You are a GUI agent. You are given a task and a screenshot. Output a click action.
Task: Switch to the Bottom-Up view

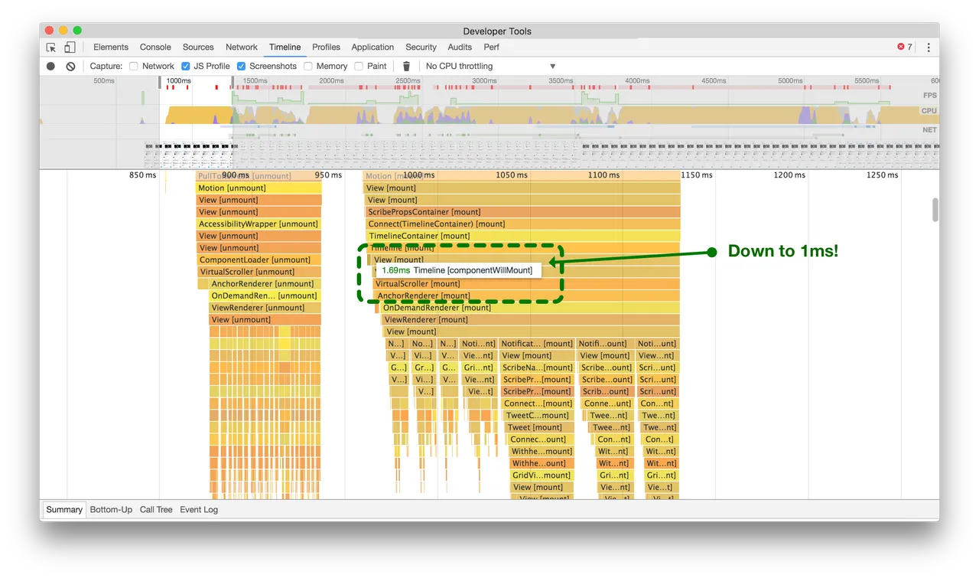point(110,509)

* * *

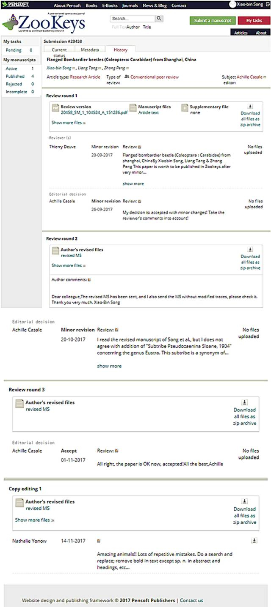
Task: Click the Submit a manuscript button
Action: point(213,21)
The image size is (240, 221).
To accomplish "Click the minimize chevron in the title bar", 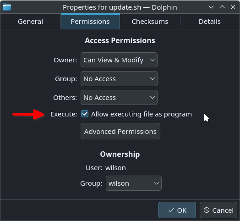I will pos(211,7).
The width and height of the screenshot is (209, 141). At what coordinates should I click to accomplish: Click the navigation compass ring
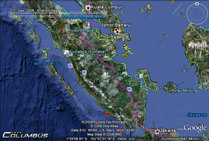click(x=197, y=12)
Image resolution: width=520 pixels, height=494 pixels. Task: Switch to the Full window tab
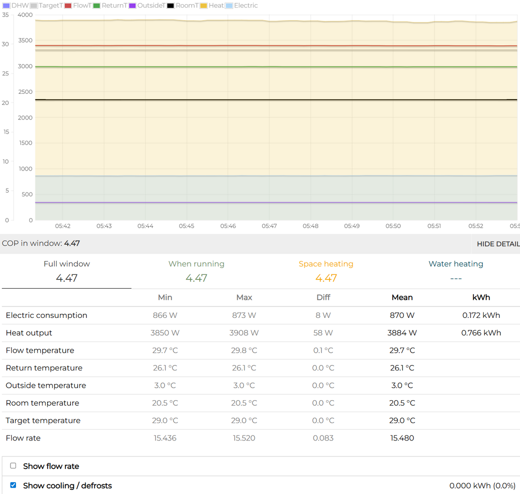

Task goal:
Using the material above, reproduce only the lines that run from the line with "The width and" up to and including the line with "Image resolution: width=520", exactly, with the pictures dropped.

Task answer:
The width and height of the screenshot is (209, 141). At what coordinates should I click to accomplish: Click the navigation compass ring
click(x=197, y=12)
Image resolution: width=520 pixels, height=494 pixels. Task: Switch to the Full window tab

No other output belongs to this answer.